コントラスト

昨年9月、仕事を辞めたこともあって久しぶりに実家に里帰りをした。北口の駅前はあいかわらず閑散としている。駅前のジャスコもユニーももうない。市の西側の郊外にショッピングセンターができて、もう10年以上経っているが、いまでも駅前に立つと空の抜けの良さにびっくりする。
 
家にいてぐだぐだしていても仕方がないので、車で5分ぐらいのところにあるねむの木学園の美術館に行こうということになった。ねむの木学園は、女優の宮城まり子さんが1968年から守り続けて来た養護学校だ(辛酸なめ子さんもときどきエッセイで話題にしている)。これまでは海側にあったが、数年前に、実家の近くの森の中に移転してきたのだ。
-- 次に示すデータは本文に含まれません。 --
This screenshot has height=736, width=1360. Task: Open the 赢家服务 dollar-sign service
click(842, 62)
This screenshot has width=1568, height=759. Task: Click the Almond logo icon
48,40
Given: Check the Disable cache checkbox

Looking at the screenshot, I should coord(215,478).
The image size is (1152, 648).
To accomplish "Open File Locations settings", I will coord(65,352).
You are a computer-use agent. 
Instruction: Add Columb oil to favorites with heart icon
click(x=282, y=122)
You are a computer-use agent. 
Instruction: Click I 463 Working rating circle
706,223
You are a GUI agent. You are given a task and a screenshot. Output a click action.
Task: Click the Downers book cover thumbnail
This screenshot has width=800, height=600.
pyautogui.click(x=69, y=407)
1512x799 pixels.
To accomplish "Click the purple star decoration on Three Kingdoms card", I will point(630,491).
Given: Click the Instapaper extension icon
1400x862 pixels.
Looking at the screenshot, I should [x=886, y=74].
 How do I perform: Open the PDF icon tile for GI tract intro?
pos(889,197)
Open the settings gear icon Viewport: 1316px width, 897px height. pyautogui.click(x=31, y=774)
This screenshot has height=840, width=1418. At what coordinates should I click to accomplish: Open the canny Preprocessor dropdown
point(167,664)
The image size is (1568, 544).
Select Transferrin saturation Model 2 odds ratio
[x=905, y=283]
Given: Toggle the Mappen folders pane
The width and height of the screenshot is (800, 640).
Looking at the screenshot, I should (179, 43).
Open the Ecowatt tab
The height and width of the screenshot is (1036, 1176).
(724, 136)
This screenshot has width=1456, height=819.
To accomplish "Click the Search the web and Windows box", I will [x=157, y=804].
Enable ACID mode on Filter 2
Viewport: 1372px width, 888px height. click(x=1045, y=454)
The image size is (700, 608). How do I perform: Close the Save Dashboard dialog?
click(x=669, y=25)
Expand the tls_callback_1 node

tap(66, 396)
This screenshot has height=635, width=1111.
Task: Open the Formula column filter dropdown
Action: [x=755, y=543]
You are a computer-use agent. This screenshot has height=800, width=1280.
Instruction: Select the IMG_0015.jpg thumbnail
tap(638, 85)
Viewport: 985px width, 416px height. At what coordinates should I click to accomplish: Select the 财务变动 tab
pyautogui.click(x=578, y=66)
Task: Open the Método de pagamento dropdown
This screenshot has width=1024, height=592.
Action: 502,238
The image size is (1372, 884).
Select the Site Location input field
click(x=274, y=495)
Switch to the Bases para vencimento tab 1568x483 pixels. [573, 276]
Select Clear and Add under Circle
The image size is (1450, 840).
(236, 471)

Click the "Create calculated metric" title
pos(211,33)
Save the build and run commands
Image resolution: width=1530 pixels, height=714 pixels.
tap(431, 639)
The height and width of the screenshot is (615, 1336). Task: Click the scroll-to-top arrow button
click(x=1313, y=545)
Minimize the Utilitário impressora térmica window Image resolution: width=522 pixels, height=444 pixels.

我々は車で北に向かい、西に一度だけ左折して山を越えた。下り坂の最後の交差点に学園への道案内がある。その後ろの防護壁には、ねむの木学園で暮らしている生徒たちの絵が描かれていた。「歩いていった方がいいよ」という妹の勧めに従い、施設の手前に併設されている吉行淳之介文学館の駐車場で車を止めて、美術館まで歩いていくことにする。貯め池沿いの曲がりくねった細くて長い一本道をゆっくり登って行くと、道路の脇の草の上にカマキリがいた。小川の脇にはイノシシ用の罠も仕掛けられている。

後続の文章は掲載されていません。